El Centro de Ayuda al Suicida de Mendoza advirtió sobre el aumento de consultas de menores de edad. La organización, que brinda contención telefónica a personas en crisis, detectó un crecimiento sostenido de llamadas desde marzo de 2024. Según sus integrantes, este fenómeno se combina con un escenario social y económico que agrava el sufrimiento emocional.
Alba Jáuregui, voluntaria desde hace 27 años, confirmó que cada vez más chicos consultan. La integrante de la comisión directiva explicó que niñas y niños de hasta 13 años se comunican con el Centro. Esta situación preocupa al equipo de voluntarios por la intensidad del sufrimiento que expresan los más jóvenes.

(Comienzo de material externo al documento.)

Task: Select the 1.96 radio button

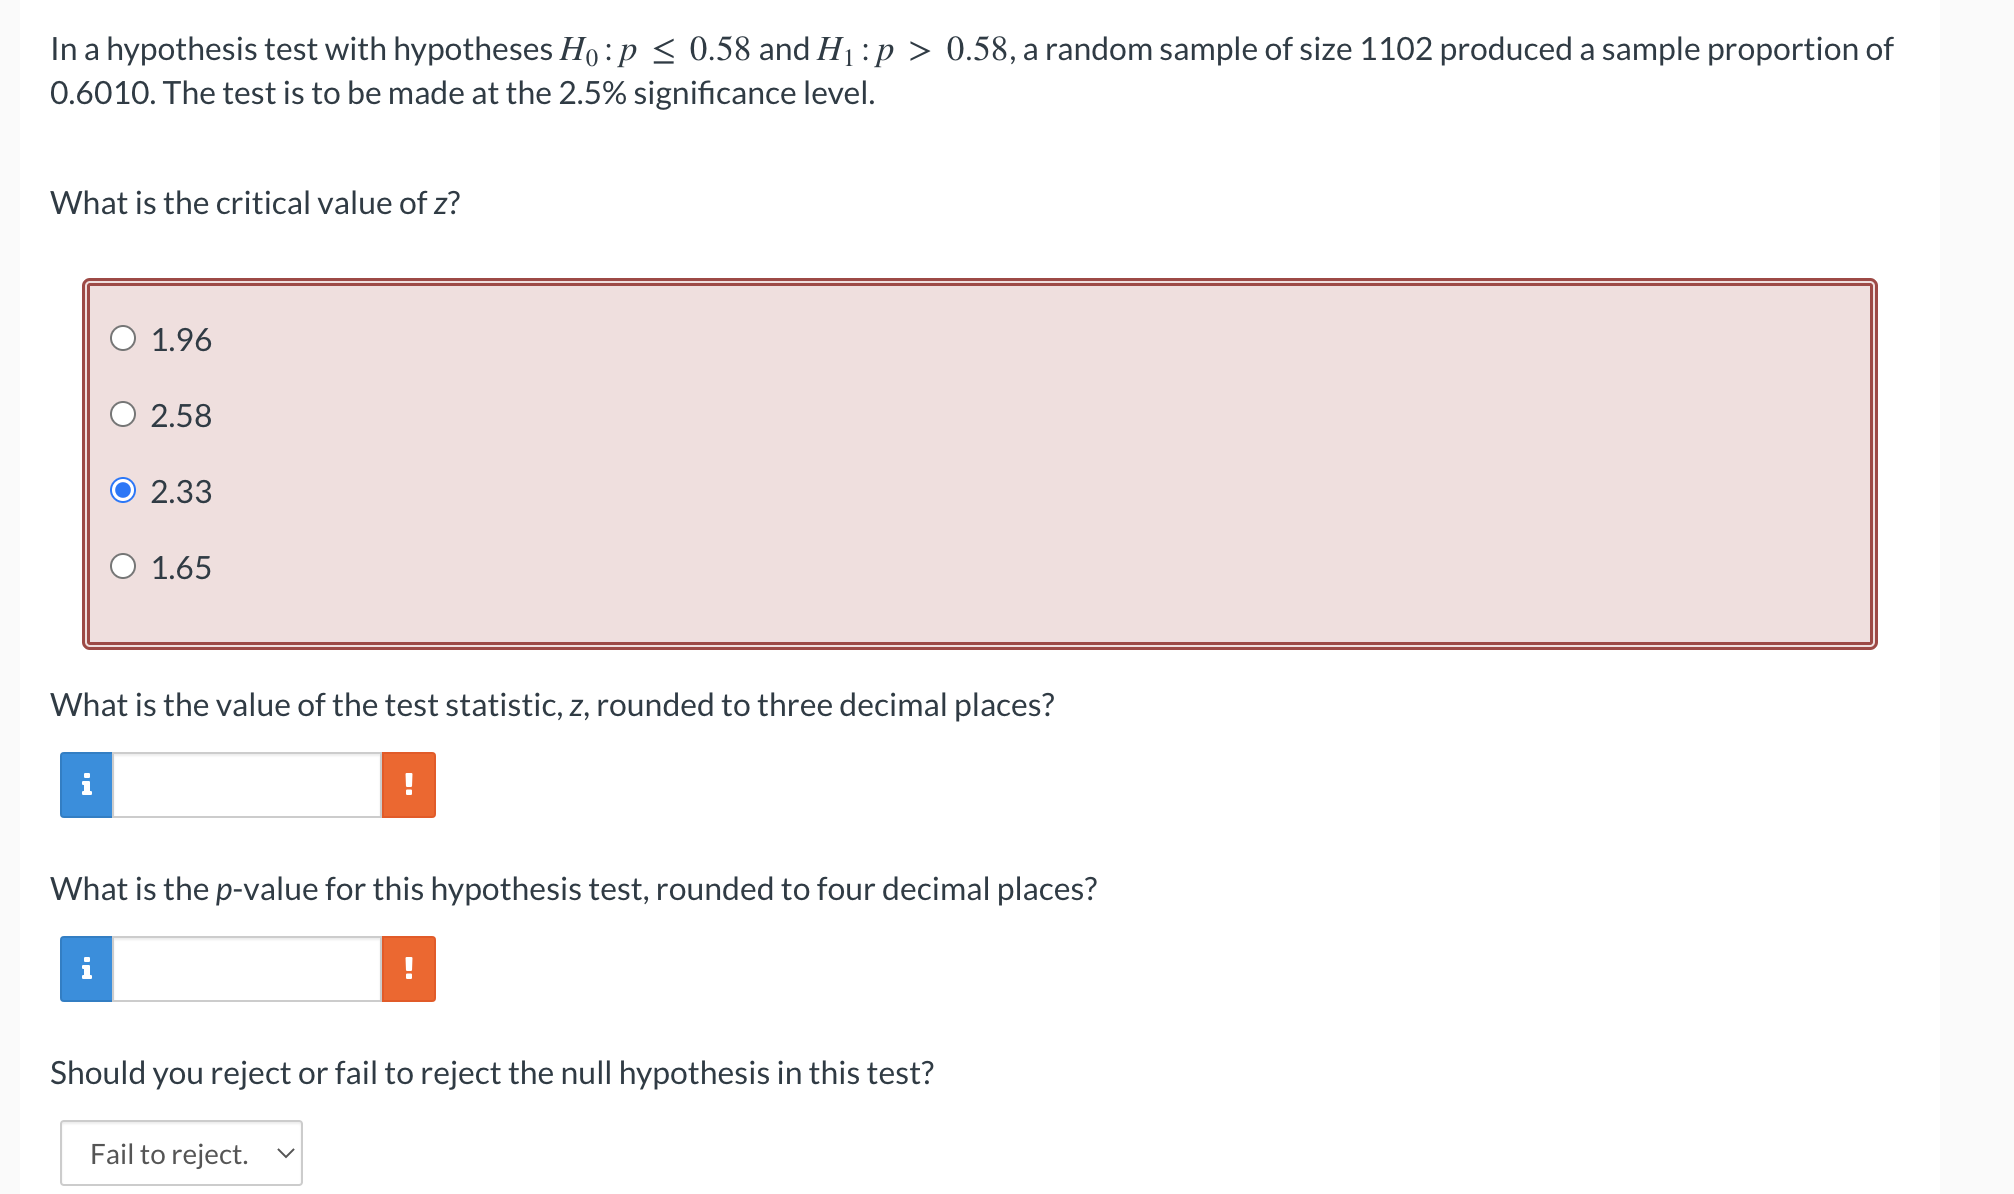Action: pos(123,339)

El Centro sostiene que el aislamiento, la falta de oportunidades y los vínculos rotos generan angustia. Jáuregui indicó que muchas personas llaman porque sienten que no tienen un propósito o porque no logran construir relaciones significativas. Los adolescentes, en particular, expresan su frustración por no poder independizarse o alcanzar cierta autonomía.
El equipo también identificó diferencias entre mujeres y varones al momento de pedir ayuda. Las mujeres mayores de 45 años siguen siendo quienes más consultan. Según Jáuregui, muchas lo hacen porque pueden hablar de sus emociones. En cambio, los varones llaman menos, pero son quienes más concretan el suicidio, posiblemente por no estar acostumbrados a expresar lo que sienten.

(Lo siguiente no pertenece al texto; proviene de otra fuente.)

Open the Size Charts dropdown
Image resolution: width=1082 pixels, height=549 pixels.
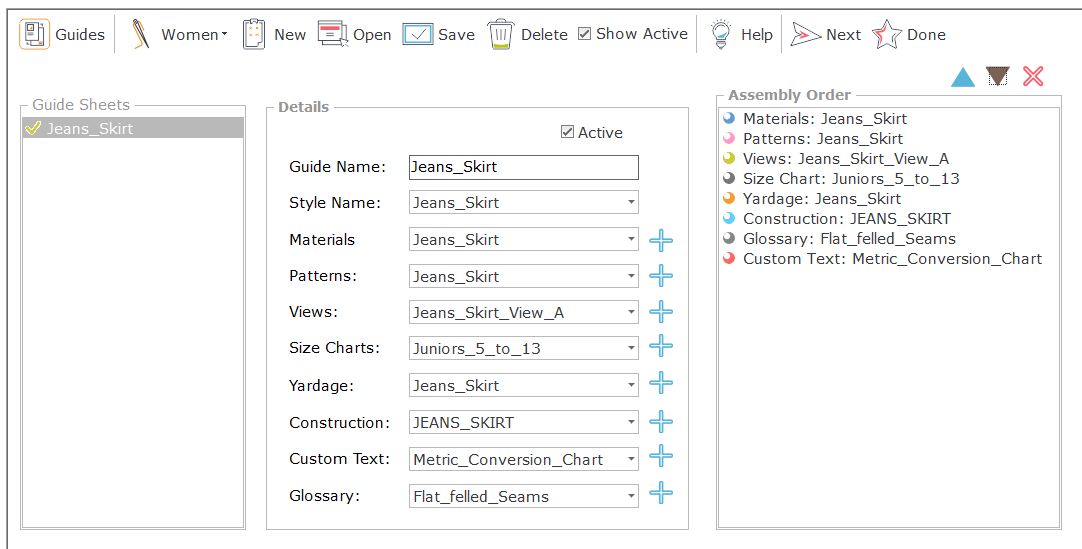(x=631, y=349)
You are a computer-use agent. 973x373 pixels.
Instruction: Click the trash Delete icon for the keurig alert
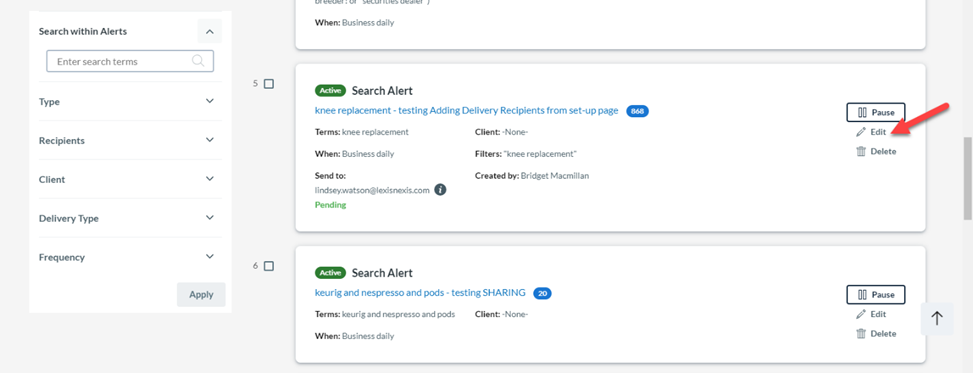coord(861,333)
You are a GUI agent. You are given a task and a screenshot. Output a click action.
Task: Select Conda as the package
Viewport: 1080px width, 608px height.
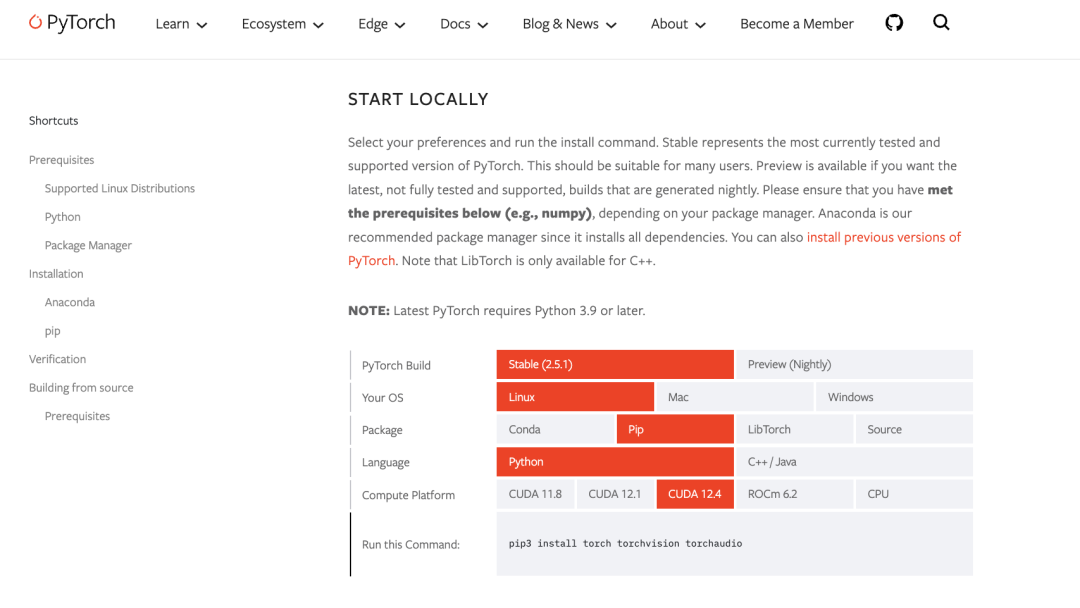tap(555, 429)

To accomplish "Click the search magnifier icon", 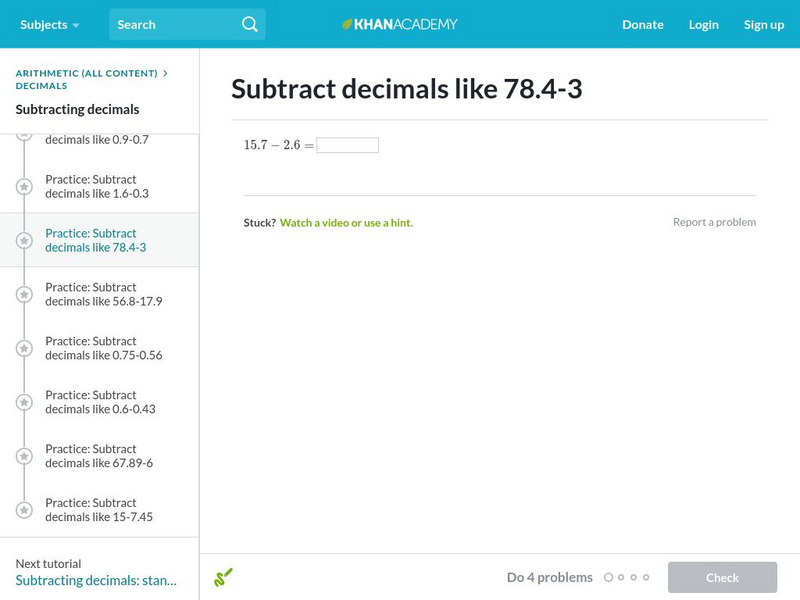I will [x=250, y=24].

Los voluntarios del Centro de Ayuda cumplen un rol fundamental. Atienden todos los días de 9 a 21, en turnos semanales de dos horas. Su tarea no es terapéutica ni incluye seguimiento, pero consiste en escuchar, contener y ofrecer alternativas en momentos de crisis.
El CAS activa un protocolo de emergencia en los casos más graves. Cuando la persona que llama lo permite, un voluntario mantiene la conversación mientras otro da aviso al 911. De esta manera, un equipo de salud mental y seguridad puede intervenir de inmediato.

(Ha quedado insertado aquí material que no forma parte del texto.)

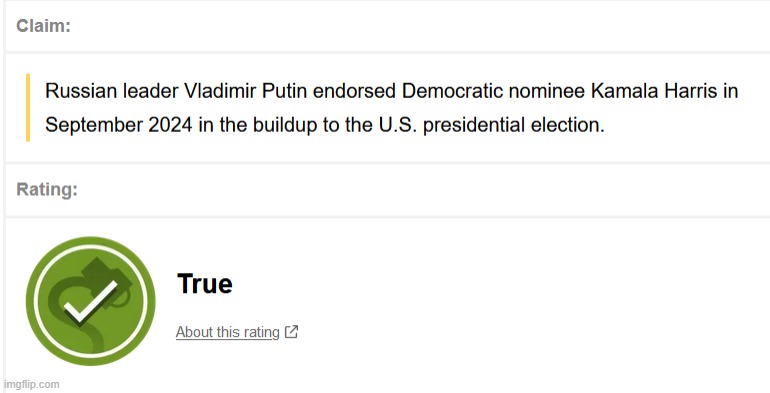Click the green True rating badge
The width and height of the screenshot is (770, 393).
point(91,301)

La mayoría de los llamados están motivados por la soledad y el sufrimiento emocional. Muchas personas se comunican porque no tienen con quién hablar o porque sienten que no valen nada. En esos casos, los voluntarios acompañan desde el respeto, sin juzgar ni dar órdenes, y ofrecen estrategias de afrontamiento.
Los voluntarios trabajan de manera silenciosa y comprometida. No reciben remuneración, pero participan en capacitaciones y reuniones mensuales. Este año se postularon 54 personas para sumarse al equipo, una cifra menor a la habitual. El CAS realiza entrevistas para seleccionar a quienes tengan el perfil adecuado.
El Centro de Ayuda al Suicida recibe llamadas todos los días. Las personas pueden comunicarse al 0-800-8000-135 o al 261-5570314. También pueden llamar por WhatsApp, pero no se responden mensajes escritos, solo llamadas.